Man sollte auch auf mitgelieferte Software wie z. B. Cubase LE 4 achten, da nach der Installation sofort mit den ersten Aufnahmen unkompliziert begonnen werden kann. Ein Mischpult wird entgegen der weitläufigen Meinung nicht mehr benötigt (außer man gehört zu den Leuten die was zum Anfassen brauchen ^^ ), da eine digitale Version in Cubase schon mit inbegriffen ist (in einem der folgenden Artikel erfahrt ihr mehr über Cubase und seine Features).

Wer als Solokünstler arbeitet oder sich recht Portabel einrichten will, dem empfehle ich ein kleines 2 Kanal USB Interface wie z.B. das ESI ESU 22 welches schon ab 75!!! € inklusive Cubase LE 4 zu erstehen ist. Wer bereit ist bis 150€ ein Schnäppchen zu machen, sollte sich unbedingt die PRESONUS AUDIOBOX USB näher anschauen. Diese Überzeugt mit einfacher Bedienung, exzellente Digitalwandler (Class-A-Preamps), einem Robusten Metallgehäuse und natürlich wieder Cubase. Selbst Midi wird dem Enthusiastischen Musiker hier nicht vorenthalten, zwei Anschlüsse für die aktiven Abhörmonitore,  einen Kopfhöreranschluss und Phantomspeisung hat die Wunderkiste auch zu Bieten. Die Verarbeitung und die Klangqualität sind meiner Meinung nach die Besten dieser Preisklasse.

Sobald man jedoch mit Band im Schlepptau Aufnahmen machen, und den Schlagzeuger komplett abnehmen möchte, Sollte man sich an immer noch handlichen 1HE hohen 8-Kanal Interfaces orientieren.

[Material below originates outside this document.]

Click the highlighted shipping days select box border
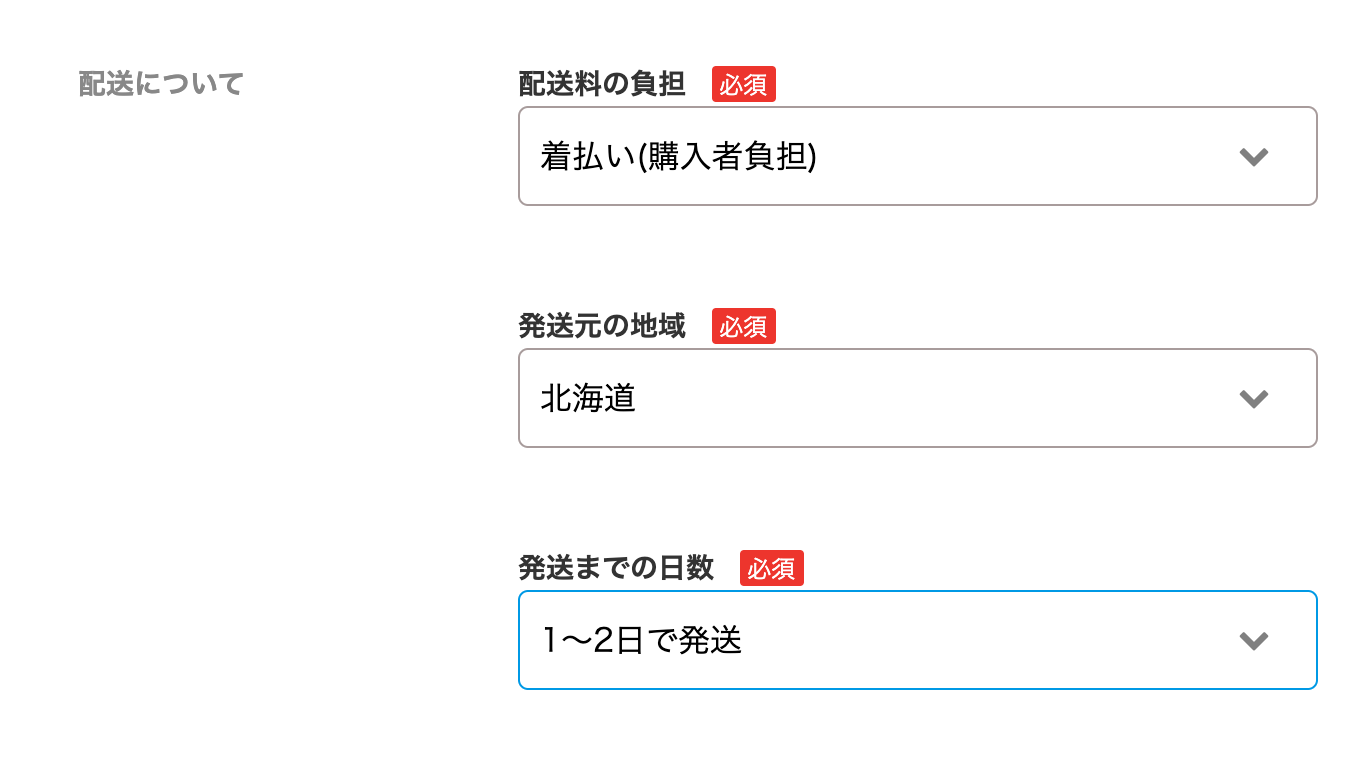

Hier finden sich Qualitativ hochwertige Recording Interfaces wie das Alesis IO/26 ab 349€, mein Favorit, der Firepod für 395€ mit FIREWIRE Schnittstelle, sowie das M-AUDIO FAST TRACK ULTRA 8R für 409€ oder das TASCAM  US-1641 für 429€ mit USB Schnittstelle. Alle vier Geräte sind obere Mittelklasse und lassen hinsichtlich der Ausstattung fast keine Wünsche offen. (Bei Fragen bezüglich meiner Empfehlungen und Tipps stehe ich gerne zur Verfügung!)

Das Anschließen selbst ist nicht der Rede wert, da nur ein Netzteil sowie ein Verbindungskabel nötig sind und solange man sich an die Installationsanleitung der Software hält, kann auch hier nichts schief gehen.
So der erste Schritt zu eigenen Aufnahmen ist getan. Nächste Woche werde ich das Thema Abhörmonitore im Rahmen dieser Artikelserie mal etwas genauer beleuchten.